Preventing Site Cloning and DoS with Fail2Ban

This one came up as a result of the DoS attack last week when a site I administer was hit repeatedly for page downloads at the rate of 2 or 3 a second for a couple of hours. The same principle applies to sites that are being hit by a recursive wget or some other sort of cloning.

The protections for this seems to orientate around Fail2Ban and Apache mod_evasive. Both of them require that allowable limits for repeated downloads are set. I chose to go with F2B because it’s already in use elsewhere on the blog in question, and after a bit of fiddling, I decided that 30 page downloads per minute was an acceptable limit – that’s full pages, not all the elements that make up a page (CSS, JS, images).

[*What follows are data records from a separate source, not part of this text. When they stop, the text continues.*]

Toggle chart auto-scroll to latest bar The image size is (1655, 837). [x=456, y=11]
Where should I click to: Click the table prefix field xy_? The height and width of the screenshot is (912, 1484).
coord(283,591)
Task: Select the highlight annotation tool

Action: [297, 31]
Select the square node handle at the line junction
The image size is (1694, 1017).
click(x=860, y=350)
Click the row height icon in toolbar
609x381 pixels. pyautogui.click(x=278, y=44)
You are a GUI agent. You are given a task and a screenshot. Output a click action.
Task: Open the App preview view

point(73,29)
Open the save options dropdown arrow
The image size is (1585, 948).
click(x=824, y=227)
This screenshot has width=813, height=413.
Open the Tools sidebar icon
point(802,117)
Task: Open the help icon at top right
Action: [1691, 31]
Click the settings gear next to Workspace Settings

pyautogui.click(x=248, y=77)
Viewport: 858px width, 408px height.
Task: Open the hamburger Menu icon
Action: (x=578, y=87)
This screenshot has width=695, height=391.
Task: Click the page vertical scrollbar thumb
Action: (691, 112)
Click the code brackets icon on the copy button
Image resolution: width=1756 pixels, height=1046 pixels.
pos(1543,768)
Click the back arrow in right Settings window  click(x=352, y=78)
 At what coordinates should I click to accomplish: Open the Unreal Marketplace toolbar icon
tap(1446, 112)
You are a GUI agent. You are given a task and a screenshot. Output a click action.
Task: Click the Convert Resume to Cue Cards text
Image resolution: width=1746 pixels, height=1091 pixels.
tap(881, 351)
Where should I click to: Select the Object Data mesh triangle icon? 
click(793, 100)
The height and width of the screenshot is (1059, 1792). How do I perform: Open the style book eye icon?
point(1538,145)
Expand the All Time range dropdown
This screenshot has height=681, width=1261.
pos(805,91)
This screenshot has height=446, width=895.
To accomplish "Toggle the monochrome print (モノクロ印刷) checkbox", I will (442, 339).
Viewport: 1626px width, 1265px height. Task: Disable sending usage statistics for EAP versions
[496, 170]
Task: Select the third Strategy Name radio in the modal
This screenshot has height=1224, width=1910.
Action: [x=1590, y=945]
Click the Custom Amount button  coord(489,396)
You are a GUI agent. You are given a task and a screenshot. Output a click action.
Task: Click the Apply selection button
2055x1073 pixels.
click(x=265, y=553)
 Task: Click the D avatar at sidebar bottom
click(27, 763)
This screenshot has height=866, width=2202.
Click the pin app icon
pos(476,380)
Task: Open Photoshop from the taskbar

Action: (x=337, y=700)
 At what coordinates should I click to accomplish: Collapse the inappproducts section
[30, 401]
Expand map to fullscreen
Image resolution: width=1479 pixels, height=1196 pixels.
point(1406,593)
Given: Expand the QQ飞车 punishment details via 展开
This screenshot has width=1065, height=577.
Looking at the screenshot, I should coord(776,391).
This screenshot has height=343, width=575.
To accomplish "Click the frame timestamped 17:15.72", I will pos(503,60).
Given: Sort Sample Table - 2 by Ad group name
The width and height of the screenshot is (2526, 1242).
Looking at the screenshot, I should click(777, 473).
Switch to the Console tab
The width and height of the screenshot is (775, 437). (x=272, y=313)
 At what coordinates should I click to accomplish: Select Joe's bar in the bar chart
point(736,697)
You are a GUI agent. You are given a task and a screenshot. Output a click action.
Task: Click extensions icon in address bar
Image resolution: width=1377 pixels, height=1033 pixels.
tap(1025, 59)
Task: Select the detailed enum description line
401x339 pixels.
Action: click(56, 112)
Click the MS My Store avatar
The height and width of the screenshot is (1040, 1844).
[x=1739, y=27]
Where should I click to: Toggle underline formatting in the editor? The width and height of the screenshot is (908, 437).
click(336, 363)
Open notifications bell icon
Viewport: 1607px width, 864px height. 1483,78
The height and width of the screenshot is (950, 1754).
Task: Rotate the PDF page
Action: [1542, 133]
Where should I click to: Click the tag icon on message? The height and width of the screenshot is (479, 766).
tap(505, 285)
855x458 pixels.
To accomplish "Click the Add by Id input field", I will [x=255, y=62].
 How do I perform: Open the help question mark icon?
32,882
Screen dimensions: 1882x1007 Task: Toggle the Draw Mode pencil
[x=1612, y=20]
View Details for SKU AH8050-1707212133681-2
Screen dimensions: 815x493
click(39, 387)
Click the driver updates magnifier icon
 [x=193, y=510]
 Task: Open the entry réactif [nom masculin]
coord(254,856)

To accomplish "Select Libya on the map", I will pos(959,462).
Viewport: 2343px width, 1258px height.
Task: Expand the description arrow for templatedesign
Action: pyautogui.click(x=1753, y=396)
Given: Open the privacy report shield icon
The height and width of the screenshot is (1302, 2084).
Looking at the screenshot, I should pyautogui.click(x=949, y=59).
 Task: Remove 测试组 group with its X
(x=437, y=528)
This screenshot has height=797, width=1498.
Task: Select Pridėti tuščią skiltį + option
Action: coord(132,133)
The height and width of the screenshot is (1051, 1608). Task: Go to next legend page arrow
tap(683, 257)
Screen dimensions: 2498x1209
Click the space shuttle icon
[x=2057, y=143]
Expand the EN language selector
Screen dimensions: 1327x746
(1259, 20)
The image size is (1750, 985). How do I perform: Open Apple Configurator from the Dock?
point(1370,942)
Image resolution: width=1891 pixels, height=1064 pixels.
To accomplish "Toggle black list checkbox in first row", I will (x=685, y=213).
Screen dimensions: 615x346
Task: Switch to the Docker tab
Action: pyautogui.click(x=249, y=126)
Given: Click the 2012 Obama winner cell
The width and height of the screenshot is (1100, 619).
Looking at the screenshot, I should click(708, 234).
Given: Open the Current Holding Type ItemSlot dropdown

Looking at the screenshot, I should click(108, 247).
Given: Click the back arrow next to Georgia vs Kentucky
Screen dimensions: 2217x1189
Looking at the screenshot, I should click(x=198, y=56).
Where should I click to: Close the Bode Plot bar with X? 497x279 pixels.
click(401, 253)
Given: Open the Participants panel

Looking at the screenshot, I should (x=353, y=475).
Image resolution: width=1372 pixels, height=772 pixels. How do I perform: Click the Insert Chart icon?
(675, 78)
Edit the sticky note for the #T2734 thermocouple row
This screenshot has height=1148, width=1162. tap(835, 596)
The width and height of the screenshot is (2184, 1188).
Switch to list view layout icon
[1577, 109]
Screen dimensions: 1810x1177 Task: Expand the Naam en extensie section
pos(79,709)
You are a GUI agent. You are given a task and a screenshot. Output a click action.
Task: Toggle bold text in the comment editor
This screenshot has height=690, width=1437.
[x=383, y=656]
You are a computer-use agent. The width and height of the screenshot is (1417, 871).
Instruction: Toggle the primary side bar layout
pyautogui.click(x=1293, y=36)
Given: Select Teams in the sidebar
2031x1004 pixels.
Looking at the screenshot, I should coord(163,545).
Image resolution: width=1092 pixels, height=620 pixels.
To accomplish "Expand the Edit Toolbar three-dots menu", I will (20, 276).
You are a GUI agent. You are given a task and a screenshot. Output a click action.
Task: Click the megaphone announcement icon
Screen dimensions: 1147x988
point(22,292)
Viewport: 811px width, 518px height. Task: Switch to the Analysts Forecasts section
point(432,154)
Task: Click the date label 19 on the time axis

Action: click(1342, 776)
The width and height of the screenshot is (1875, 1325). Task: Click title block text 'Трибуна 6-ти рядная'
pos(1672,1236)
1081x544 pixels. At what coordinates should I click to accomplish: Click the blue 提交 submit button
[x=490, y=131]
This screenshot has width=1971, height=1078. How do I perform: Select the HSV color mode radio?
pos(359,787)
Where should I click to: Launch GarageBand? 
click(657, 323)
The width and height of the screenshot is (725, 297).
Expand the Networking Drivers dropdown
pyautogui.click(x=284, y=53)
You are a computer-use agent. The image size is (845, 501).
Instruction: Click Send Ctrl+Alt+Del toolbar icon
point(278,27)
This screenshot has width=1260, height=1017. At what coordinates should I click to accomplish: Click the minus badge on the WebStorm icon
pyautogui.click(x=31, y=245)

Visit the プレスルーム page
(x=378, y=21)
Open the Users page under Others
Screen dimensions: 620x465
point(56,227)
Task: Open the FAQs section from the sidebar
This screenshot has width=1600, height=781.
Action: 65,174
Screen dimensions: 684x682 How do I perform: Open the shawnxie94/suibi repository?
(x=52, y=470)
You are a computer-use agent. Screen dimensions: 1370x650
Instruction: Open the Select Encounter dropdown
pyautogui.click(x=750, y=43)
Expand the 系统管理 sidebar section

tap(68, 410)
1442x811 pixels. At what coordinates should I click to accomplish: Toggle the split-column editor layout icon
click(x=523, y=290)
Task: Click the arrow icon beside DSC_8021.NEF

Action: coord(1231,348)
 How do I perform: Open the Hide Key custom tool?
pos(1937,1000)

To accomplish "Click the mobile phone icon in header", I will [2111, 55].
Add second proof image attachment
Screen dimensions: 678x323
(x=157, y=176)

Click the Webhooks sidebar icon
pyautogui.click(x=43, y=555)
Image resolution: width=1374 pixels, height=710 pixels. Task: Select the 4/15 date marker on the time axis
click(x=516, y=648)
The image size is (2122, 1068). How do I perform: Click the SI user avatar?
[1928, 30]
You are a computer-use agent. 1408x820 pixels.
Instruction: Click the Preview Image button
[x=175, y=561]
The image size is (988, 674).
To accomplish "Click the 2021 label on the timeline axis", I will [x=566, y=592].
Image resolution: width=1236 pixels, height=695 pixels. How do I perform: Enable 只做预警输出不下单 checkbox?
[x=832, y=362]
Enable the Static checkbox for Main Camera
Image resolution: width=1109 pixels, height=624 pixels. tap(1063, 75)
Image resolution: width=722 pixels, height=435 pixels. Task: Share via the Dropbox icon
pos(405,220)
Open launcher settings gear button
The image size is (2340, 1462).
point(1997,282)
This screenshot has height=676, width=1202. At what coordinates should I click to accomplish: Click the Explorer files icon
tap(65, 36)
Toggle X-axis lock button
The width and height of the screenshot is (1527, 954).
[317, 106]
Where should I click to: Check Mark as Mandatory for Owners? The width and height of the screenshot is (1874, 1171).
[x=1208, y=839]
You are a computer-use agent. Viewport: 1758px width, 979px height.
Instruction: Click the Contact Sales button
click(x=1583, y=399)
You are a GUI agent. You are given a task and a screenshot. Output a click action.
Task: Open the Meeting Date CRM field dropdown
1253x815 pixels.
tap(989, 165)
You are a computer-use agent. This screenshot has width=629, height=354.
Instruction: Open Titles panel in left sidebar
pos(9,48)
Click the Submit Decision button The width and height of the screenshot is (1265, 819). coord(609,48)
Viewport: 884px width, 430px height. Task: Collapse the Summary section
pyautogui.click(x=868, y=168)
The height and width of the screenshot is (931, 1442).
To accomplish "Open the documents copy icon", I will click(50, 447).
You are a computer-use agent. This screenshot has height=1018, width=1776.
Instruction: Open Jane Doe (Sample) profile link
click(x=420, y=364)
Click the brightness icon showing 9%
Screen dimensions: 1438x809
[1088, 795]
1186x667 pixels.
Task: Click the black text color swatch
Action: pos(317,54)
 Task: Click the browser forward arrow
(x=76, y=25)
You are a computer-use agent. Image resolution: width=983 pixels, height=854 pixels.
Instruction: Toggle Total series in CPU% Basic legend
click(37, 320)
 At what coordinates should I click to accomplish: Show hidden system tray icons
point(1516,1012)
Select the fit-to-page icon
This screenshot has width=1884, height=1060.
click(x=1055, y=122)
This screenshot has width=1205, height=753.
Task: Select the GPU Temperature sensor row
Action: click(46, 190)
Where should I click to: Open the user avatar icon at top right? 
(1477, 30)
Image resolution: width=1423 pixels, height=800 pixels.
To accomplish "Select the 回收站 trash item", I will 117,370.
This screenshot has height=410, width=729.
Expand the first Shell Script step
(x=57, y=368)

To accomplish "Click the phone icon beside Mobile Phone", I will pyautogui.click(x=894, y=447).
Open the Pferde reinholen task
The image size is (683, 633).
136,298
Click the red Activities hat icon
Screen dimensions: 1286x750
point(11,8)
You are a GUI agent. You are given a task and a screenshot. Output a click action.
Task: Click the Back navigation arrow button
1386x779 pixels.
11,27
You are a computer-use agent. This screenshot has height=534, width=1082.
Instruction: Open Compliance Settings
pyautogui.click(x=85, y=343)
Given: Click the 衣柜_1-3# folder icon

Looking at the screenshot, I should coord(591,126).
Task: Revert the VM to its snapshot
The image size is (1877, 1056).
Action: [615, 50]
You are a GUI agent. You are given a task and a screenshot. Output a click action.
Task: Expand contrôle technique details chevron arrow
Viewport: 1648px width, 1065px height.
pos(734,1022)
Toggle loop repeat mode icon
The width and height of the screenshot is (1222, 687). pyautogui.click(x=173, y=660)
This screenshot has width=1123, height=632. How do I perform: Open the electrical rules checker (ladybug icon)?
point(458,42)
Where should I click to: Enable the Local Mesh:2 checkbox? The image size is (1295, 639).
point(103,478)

Here’s the jail.local entry:

[apache-dos]
action = %(action_mwl)s
enabled = true
port    = http,https
filter  = apache-dos
logpath = /var/log/apache*/*access.log
maxretry = 30
findtime = 60
bantime = 3600

I use a custom action to use sendEmail rather than plain old sendmail, and ban the visitor for one hour. The filter looks like this:

/etc/fail2ban/filter.d/apache-dos.conf

# Fail2Ban configuration file
#
# Author: Mark White
#
# $Revision: 728 $
#

[Definition]

# Option:  failregex
# Notes.:  log all lines
#
failregex = ^ -.*"GET.*/ HTTP.*"

# Option:  ignoreregex
# Notes.:  regex to ignore. If this regex matches, the line is ignored.
# Values:  TEXT
#
ignoreregex =

So this is only tracking full page requests and ignoring JS, CSS, images and any other elements that make up the full page response. It seems to be working fine, and even though it’s running on the access.log, the fail2ban process is running nicely at about 0.3%.